Your assignment
Copy only the lines between the one containing "This screenshot has width=1389, height=868." and the end of the records, both included, leaving out pictures.

§ §

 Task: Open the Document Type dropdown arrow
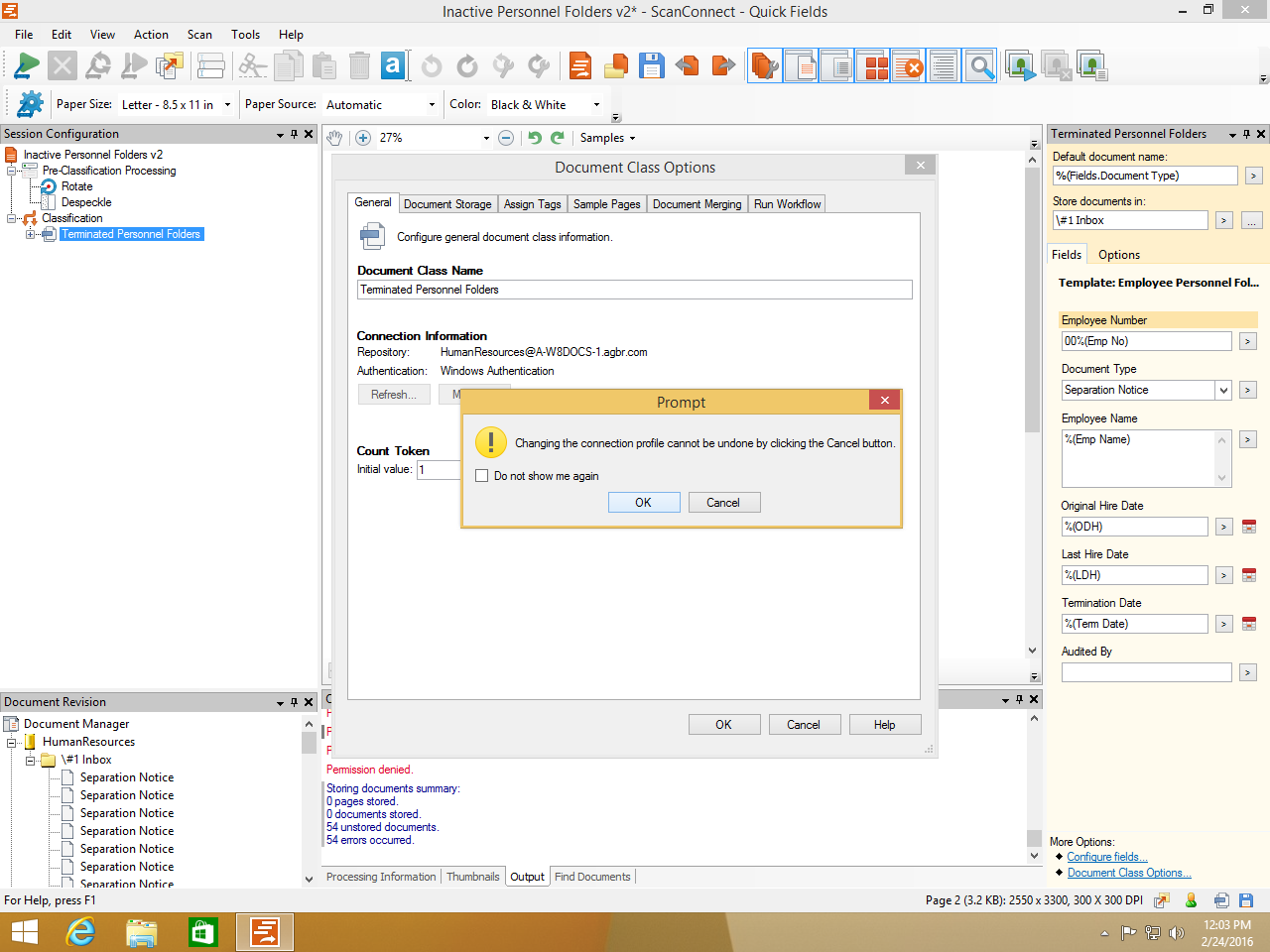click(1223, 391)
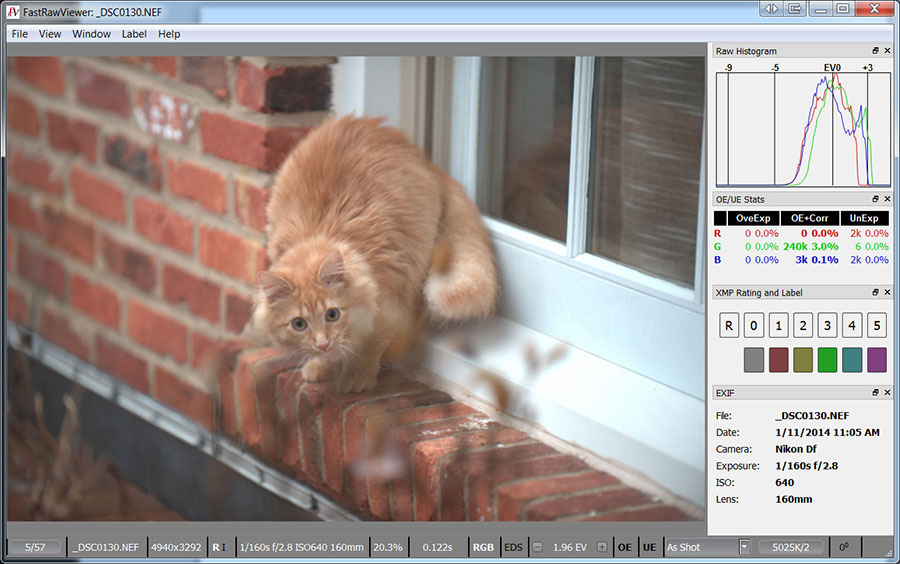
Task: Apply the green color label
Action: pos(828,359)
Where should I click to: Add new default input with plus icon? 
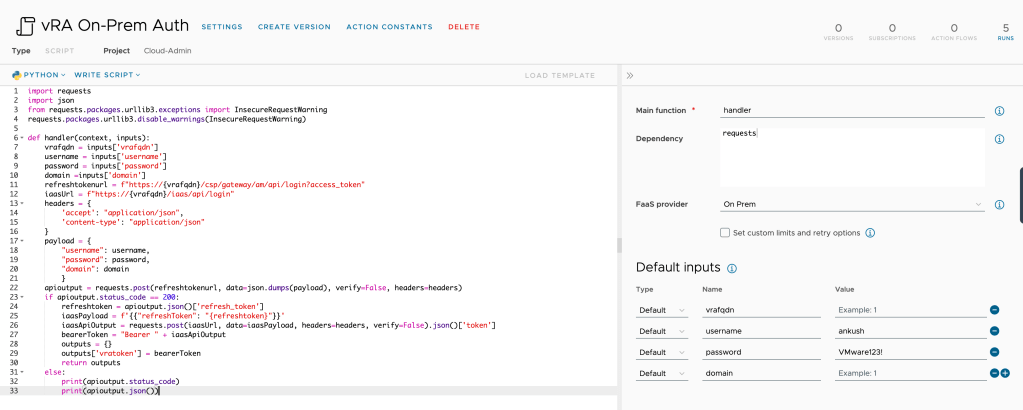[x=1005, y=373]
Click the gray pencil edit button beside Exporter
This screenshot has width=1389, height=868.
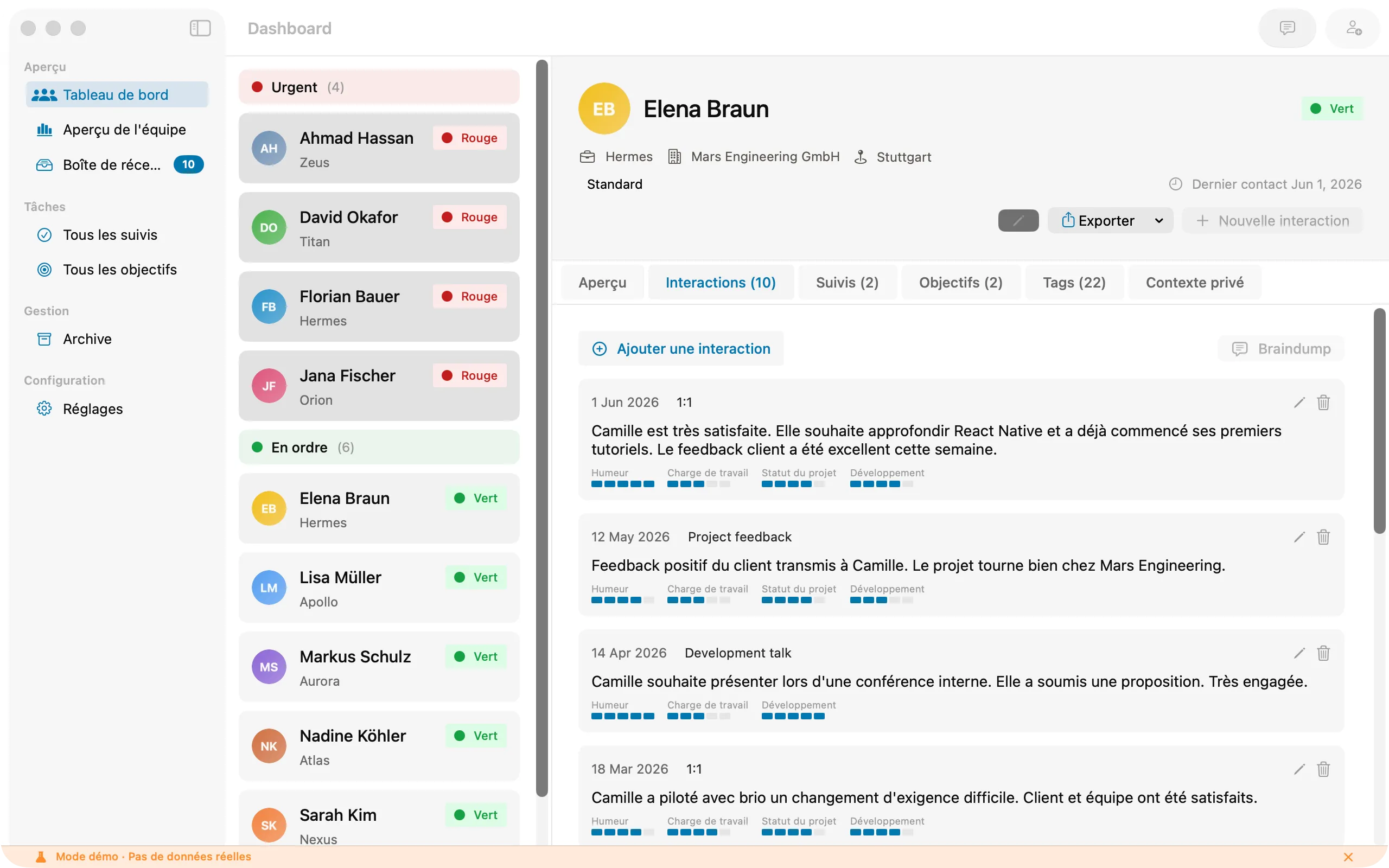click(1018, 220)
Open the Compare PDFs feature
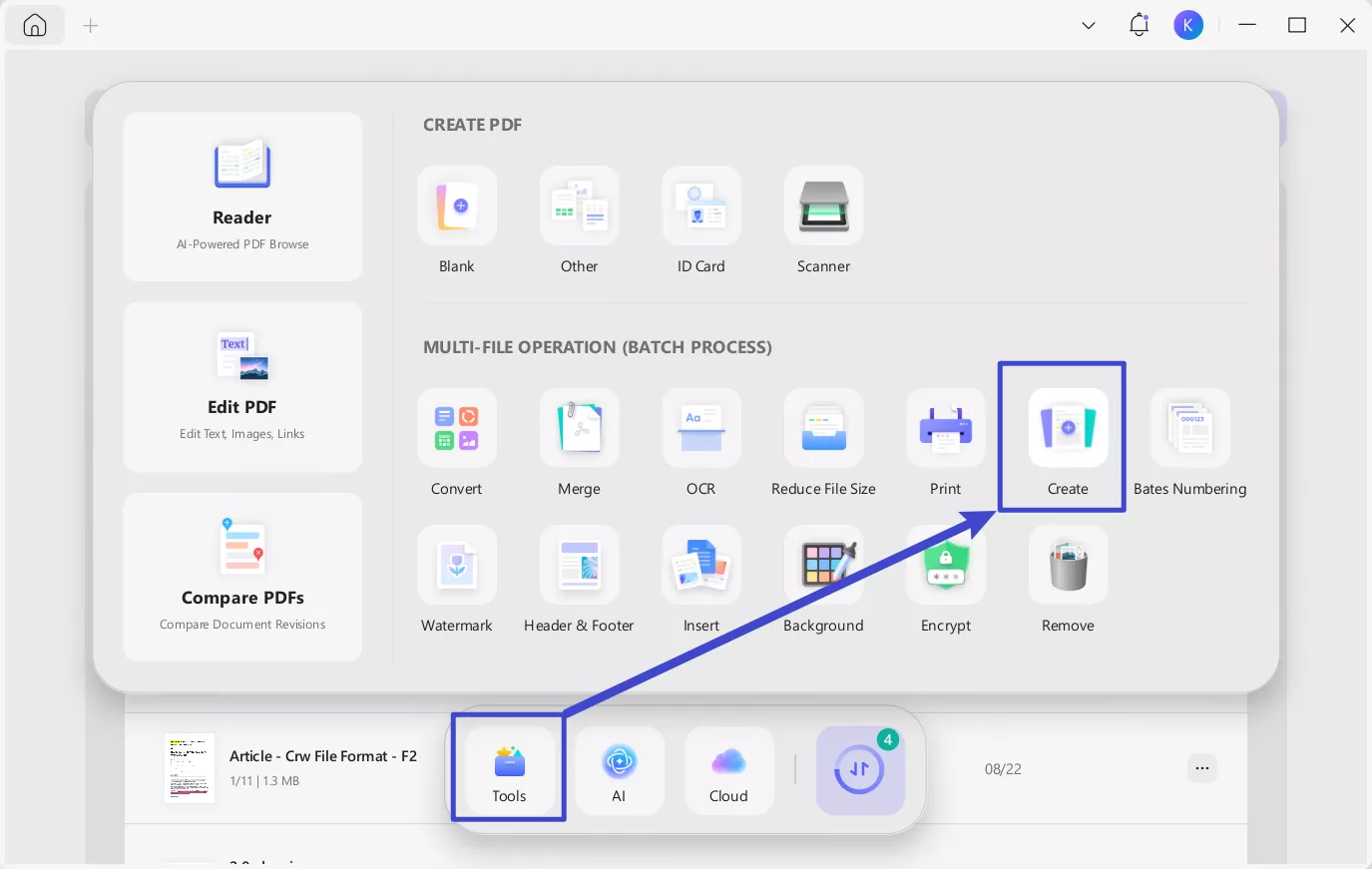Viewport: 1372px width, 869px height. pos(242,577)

§ §

Answer to the exercise
This screenshot has width=1389, height=868.
click(1018, 220)
Open the Compare PDFs feature
Viewport: 1372px width, 869px height. pos(242,577)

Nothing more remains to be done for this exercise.